### ЧТО НУЖНО СДЕЛАТЬ
Оформите все строки материала ниже в виде нумерованного списка, пропустив пустые строки.
────
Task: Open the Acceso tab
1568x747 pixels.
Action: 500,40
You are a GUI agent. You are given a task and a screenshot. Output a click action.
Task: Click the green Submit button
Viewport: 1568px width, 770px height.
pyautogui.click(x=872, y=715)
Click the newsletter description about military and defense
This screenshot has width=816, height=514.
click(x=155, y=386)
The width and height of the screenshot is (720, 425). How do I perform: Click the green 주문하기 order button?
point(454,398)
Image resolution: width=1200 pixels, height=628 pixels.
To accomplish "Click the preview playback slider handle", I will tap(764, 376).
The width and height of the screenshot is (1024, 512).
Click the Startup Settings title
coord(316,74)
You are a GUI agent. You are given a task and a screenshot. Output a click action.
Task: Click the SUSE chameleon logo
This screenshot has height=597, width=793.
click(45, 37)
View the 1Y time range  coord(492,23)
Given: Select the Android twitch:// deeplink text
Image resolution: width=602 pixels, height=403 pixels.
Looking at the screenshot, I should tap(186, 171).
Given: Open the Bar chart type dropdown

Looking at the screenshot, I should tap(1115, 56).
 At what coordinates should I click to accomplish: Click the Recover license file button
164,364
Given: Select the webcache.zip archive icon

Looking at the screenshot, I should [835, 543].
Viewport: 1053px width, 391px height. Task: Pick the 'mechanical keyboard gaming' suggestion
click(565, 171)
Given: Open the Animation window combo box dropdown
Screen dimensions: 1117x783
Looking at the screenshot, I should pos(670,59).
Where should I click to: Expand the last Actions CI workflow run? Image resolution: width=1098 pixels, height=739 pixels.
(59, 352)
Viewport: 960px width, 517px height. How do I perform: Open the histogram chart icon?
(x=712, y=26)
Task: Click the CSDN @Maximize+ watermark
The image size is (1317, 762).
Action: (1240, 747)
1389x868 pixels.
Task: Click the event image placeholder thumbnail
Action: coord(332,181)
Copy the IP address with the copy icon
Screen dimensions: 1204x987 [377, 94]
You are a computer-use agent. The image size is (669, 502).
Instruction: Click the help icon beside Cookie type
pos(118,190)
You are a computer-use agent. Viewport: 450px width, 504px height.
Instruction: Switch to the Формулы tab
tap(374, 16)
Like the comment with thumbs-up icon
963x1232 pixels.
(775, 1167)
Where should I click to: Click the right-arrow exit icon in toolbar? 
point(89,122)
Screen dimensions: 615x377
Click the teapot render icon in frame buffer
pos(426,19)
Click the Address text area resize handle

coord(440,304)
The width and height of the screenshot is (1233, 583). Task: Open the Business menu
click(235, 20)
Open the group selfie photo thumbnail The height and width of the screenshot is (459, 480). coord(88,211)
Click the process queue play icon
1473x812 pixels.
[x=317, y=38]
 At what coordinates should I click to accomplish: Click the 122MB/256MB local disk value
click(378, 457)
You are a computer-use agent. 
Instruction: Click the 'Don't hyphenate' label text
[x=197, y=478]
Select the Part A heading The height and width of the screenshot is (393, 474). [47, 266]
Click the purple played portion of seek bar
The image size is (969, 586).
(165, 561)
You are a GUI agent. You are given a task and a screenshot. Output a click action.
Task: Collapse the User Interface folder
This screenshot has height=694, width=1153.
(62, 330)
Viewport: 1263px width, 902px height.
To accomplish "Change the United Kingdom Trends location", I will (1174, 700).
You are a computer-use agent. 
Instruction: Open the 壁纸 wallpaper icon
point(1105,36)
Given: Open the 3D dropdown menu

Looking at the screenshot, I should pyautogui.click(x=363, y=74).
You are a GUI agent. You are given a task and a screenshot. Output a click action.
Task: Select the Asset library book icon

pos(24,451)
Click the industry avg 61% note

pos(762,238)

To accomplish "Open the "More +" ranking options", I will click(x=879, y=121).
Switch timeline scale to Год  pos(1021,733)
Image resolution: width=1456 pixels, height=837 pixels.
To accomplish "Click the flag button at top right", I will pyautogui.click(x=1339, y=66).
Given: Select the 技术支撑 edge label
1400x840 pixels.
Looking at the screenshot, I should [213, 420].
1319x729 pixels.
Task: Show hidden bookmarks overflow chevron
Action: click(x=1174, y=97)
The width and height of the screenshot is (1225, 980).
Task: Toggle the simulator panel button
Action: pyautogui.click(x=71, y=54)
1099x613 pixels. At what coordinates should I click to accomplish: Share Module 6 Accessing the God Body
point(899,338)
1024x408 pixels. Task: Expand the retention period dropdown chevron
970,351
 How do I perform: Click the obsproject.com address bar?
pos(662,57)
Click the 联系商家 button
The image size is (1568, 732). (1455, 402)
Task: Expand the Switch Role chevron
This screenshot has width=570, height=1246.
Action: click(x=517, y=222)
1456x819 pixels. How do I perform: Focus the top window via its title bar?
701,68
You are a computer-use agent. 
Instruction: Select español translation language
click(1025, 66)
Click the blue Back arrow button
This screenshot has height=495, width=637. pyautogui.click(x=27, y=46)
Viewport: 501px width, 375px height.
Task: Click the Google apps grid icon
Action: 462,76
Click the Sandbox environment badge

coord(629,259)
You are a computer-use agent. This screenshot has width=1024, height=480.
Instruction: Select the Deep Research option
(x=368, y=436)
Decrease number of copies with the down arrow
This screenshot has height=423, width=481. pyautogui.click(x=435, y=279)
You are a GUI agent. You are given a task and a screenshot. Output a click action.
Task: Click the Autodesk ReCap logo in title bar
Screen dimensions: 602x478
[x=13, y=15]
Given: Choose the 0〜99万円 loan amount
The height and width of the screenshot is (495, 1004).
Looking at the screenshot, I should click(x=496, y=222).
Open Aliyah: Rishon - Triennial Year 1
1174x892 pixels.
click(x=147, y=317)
────
### РЕШЕНИЕ ЗАДАНИЯ
1. Task: Open the Acceso tab
2. 1568x747 pixels.
3. Action: 500,40
4. You are a GUI agent. You are given a task and a screenshot. Output a click action.
5. Task: Click the green Submit button
6. Viewport: 1568px width, 770px height.
7. pyautogui.click(x=872, y=715)
8. Click the newsletter description about military and defense
9. This screenshot has width=816, height=514.
10. click(x=155, y=386)
11. The width and height of the screenshot is (720, 425). How do I perform: Click the green 주문하기 order button?
12. point(454,398)
13. Image resolution: width=1200 pixels, height=628 pixels.
14. To accomplish "Click the preview playback slider handle", I will tap(764, 376).
15. The width and height of the screenshot is (1024, 512).
16. Click the Startup Settings title
17. coord(316,74)
18. You are a GUI agent. You are given a task and a screenshot. Output a click action.
19. Task: Click the SUSE chameleon logo
20. This screenshot has height=597, width=793.
21. click(45, 37)
22. View the 1Y time range  coord(492,23)
23. Given: Select the Android twitch:// deeplink text
24. Image resolution: width=602 pixels, height=403 pixels.
25. Looking at the screenshot, I should tap(186, 171).
26. Given: Open the Bar chart type dropdown
27. Looking at the screenshot, I should tap(1115, 56).
28.  At what coordinates should I click to accomplish: Click the Recover license file button
29. 164,364
30. Given: Select the webcache.zip archive icon
31. Looking at the screenshot, I should [835, 543].
32. Viewport: 1053px width, 391px height. Task: Pick the 'mechanical keyboard gaming' suggestion
33. click(565, 171)
34. Given: Open the Animation window combo box dropdown
35. Screen dimensions: 1117x783
36. Looking at the screenshot, I should pos(670,59).
37. Where should I click to: Expand the last Actions CI workflow run? Image resolution: width=1098 pixels, height=739 pixels.
38. (59, 352)
39. Viewport: 960px width, 517px height. How do I perform: Open the histogram chart icon?
40. (x=712, y=26)
41. Task: Click the CSDN @Maximize+ watermark
42. The image size is (1317, 762).
43. Action: (1240, 747)
44. 1389x868 pixels.
45. Task: Click the event image placeholder thumbnail
46. Action: coord(332,181)
47. Copy the IP address with the copy icon
48. Screen dimensions: 1204x987 [377, 94]
49. You are a computer-use agent. The image size is (669, 502).
50. Instruction: Click the help icon beside Cookie type
51. pos(118,190)
52. You are a computer-use agent. Viewport: 450px width, 504px height.
53. Instruction: Switch to the Формулы tab
54. tap(374, 16)
55. Like the comment with thumbs-up icon
56. 963x1232 pixels.
57. (775, 1167)
58. Where should I click to: Click the right-arrow exit icon in toolbar? 
59. point(89,122)
60. Screen dimensions: 615x377
61. Click the teapot render icon in frame buffer
62. pos(426,19)
63. Click the Address text area resize handle
64. coord(440,304)
65. The width and height of the screenshot is (1233, 583). Task: Open the Business menu
66. click(235, 20)
67. Open the group selfie photo thumbnail The height and width of the screenshot is (459, 480). coord(88,211)
68. Click the process queue play icon
69. 1473x812 pixels.
70. [x=317, y=38]
71.  At what coordinates should I click to accomplish: Click the 122MB/256MB local disk value
72. click(378, 457)
73. You are a computer-use agent. 
74. Instruction: Click the 'Don't hyphenate' label text
75. [x=197, y=478]
76. Select the Part A heading The height and width of the screenshot is (393, 474). [47, 266]
77. Click the purple played portion of seek bar
78. The image size is (969, 586).
79. (165, 561)
80. You are a GUI agent. You are given a task and a screenshot. Output a click action.
81. Task: Collapse the User Interface folder
82. This screenshot has height=694, width=1153.
83. (62, 330)
84. Viewport: 1263px width, 902px height.
85. To accomplish "Change the United Kingdom Trends location", I will (1174, 700).
86. You are a computer-use agent. 
87. Instruction: Open the 壁纸 wallpaper icon
88. point(1105,36)
89. Given: Open the 3D dropdown menu
90. Looking at the screenshot, I should pyautogui.click(x=363, y=74).
91. You are a GUI agent. You are given a task and a screenshot. Output a click action.
92. Task: Select the Asset library book icon
93. pos(24,451)
94. Click the industry avg 61% note
95. pos(762,238)
96. To accomplish "Open the "More +" ranking options", I will click(x=879, y=121).
97. Switch timeline scale to Год  pos(1021,733)
98. Image resolution: width=1456 pixels, height=837 pixels.
99. To accomplish "Click the flag button at top right", I will pyautogui.click(x=1339, y=66).
100. Given: Select the 技术支撑 edge label
101. 1400x840 pixels.
102. Looking at the screenshot, I should [213, 420].
103. 1319x729 pixels.
104. Task: Show hidden bookmarks overflow chevron
105. Action: click(x=1174, y=97)
106. The width and height of the screenshot is (1225, 980).
107. Task: Toggle the simulator panel button
108. Action: pyautogui.click(x=71, y=54)
109. 1099x613 pixels. At what coordinates should I click to accomplish: Share Module 6 Accessing the God Body
110. point(899,338)
111. 1024x408 pixels. Task: Expand the retention period dropdown chevron
112. 970,351
113.  How do I perform: Click the obsproject.com address bar?
114. pos(662,57)
115. Click the 联系商家 button
116. The image size is (1568, 732). (1455, 402)
117. Task: Expand the Switch Role chevron
118. This screenshot has width=570, height=1246.
119. Action: click(x=517, y=222)
120. 1456x819 pixels. How do I perform: Focus the top window via its title bar?
121. 701,68
122. You are a computer-use agent. 
123. Instruction: Select español translation language
124. click(1025, 66)
125. Click the blue Back arrow button
126. This screenshot has height=495, width=637. pyautogui.click(x=27, y=46)
127. Viewport: 501px width, 375px height.
128. Task: Click the Google apps grid icon
129. Action: 462,76
130. Click the Sandbox environment badge
131. coord(629,259)
132. You are a computer-use agent. This screenshot has width=1024, height=480.
133. Instruction: Select the Deep Research option
134. (x=368, y=436)
135. Decrease number of copies with the down arrow
136. This screenshot has height=423, width=481. pyautogui.click(x=435, y=279)
137. You are a GUI agent. You are given a task and a screenshot. Output a click action.
138. Task: Click the Autodesk ReCap logo in title bar
139. Screen dimensions: 602x478
140. [x=13, y=15]
141. Given: Choose the 0〜99万円 loan amount
142. The height and width of the screenshot is (495, 1004).
143. Looking at the screenshot, I should click(x=496, y=222).
144. Open Aliyah: Rishon - Triennial Year 1
145. 1174x892 pixels.
146. click(x=147, y=317)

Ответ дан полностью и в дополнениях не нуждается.